━━━━━ Supplied material ━━━━━

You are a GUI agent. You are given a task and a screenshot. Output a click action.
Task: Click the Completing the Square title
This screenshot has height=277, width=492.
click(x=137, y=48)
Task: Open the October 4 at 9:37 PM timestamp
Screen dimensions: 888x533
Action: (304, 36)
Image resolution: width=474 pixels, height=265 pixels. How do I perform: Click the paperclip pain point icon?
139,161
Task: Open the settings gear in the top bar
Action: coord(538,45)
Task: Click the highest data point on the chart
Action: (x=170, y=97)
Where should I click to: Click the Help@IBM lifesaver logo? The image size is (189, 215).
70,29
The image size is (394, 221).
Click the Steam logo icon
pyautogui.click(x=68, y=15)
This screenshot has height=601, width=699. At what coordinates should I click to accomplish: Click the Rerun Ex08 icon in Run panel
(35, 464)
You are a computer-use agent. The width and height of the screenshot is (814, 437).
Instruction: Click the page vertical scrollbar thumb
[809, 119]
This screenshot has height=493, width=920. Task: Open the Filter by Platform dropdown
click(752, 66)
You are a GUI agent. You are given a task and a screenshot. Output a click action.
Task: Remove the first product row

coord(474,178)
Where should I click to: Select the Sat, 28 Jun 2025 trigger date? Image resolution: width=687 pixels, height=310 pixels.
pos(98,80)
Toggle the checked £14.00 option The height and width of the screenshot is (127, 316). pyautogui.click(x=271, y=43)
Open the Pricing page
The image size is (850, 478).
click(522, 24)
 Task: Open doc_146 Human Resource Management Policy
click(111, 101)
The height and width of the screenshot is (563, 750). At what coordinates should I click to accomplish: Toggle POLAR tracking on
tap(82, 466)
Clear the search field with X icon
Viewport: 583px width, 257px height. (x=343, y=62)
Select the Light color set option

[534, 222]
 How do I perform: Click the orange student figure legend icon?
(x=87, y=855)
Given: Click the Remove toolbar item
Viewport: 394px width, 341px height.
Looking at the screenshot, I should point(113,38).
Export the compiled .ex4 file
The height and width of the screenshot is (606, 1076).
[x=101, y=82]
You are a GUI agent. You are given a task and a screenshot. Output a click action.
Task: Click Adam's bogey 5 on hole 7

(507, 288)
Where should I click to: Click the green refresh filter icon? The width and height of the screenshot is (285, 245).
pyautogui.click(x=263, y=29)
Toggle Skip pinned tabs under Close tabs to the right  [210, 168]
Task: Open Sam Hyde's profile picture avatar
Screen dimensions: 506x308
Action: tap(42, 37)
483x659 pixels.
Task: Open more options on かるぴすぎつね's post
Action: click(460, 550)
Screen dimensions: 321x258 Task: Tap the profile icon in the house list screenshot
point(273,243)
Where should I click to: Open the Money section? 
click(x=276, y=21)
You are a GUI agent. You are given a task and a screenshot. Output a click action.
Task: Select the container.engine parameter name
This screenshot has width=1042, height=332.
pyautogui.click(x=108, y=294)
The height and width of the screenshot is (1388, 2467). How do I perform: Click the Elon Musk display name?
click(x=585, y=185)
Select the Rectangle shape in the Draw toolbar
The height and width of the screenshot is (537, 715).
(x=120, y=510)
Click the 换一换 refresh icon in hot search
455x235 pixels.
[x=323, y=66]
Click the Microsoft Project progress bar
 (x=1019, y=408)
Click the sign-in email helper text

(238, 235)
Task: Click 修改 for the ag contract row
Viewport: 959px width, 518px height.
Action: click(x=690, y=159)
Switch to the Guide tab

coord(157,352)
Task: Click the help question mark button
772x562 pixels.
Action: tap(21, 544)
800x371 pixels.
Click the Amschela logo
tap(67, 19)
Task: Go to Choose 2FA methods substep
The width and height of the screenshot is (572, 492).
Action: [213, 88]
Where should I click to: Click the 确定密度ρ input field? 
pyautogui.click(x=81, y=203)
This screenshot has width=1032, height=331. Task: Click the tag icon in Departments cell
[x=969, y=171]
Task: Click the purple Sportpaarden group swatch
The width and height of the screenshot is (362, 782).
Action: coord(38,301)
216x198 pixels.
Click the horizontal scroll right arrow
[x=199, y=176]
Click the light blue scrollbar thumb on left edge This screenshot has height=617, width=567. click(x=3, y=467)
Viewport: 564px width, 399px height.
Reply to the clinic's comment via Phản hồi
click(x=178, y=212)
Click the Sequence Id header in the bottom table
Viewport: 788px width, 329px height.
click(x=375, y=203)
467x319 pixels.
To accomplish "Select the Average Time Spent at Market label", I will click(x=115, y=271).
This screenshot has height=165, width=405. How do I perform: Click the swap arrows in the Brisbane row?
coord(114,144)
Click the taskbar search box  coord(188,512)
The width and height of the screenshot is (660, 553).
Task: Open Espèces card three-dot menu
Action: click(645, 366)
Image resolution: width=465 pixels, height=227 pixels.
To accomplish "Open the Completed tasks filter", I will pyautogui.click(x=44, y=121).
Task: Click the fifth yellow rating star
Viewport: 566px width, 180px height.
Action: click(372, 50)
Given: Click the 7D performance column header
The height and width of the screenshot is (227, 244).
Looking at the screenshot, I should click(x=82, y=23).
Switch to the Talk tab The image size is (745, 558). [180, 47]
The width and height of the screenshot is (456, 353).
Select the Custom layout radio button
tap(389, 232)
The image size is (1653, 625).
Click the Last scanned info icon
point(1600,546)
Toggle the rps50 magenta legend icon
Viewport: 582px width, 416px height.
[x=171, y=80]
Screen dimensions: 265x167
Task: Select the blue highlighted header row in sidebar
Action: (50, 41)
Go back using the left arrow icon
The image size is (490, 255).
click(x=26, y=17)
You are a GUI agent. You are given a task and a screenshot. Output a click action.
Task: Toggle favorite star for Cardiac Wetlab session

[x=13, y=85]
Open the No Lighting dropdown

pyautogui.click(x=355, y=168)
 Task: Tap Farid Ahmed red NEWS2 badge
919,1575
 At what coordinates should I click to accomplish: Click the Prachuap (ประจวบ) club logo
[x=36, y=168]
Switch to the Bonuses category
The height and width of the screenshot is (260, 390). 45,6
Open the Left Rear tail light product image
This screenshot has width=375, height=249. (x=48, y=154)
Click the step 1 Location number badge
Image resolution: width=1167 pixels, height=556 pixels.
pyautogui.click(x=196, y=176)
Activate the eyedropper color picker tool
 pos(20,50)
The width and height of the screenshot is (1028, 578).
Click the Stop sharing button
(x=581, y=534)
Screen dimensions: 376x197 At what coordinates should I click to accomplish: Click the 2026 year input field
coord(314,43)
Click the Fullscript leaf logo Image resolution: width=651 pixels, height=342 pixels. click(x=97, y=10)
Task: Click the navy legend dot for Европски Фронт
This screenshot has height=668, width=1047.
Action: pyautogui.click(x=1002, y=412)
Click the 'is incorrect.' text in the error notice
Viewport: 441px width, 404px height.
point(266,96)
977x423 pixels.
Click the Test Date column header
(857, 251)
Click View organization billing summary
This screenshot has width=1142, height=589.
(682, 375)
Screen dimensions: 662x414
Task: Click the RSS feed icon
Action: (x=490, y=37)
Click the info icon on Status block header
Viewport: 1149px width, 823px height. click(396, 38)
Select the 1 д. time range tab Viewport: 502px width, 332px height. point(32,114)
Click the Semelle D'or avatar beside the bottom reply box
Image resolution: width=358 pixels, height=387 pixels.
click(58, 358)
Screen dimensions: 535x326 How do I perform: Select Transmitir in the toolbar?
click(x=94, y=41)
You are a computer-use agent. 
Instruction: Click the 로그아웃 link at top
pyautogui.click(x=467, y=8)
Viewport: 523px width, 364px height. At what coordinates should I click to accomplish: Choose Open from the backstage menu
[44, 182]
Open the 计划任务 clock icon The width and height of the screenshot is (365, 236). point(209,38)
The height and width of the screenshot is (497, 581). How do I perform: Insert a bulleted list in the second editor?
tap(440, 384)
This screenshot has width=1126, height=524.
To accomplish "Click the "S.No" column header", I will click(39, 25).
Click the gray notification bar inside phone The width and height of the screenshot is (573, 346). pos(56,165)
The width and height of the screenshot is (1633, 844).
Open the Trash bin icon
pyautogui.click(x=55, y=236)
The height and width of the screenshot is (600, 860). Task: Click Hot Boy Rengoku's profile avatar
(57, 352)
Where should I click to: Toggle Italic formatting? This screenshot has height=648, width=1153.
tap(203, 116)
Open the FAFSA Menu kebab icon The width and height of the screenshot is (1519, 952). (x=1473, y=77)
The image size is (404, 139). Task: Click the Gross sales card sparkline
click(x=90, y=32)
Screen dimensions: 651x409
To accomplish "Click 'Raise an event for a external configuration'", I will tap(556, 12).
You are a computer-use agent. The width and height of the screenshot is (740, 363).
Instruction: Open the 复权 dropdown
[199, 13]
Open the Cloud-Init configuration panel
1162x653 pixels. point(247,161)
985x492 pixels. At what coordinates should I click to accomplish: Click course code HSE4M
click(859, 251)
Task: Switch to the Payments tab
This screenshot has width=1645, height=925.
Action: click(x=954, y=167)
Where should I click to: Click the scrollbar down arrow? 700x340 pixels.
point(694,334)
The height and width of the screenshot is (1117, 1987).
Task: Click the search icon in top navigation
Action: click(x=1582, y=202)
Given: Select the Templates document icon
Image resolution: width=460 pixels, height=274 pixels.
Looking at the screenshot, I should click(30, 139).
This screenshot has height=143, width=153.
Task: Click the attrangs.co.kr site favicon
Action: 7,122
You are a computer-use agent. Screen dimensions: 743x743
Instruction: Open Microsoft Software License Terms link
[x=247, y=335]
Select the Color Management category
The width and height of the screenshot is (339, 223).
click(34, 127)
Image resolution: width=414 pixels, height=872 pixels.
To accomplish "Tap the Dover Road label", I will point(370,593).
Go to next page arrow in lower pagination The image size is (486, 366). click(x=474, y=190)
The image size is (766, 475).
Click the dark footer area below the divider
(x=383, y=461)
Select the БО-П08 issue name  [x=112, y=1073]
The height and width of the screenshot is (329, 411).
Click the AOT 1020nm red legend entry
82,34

━━━━━

→ **What needs to be done**:
Find the lines in the records that contain the word "will", then copy every one of them.

→ **Exercise solution**:
To accomplish "Select the Average Time Spent at Market label", I will click(x=115, y=271).
To accomplish "Open the Completed tasks filter", I will pyautogui.click(x=44, y=121).
To accomplish "Click the "S.No" column header", I will click(39, 25).
To accomplish "Click 'Raise an event for a external configuration'", I will tap(556, 12).
To accomplish "Tap the Dover Road label", I will point(370,593).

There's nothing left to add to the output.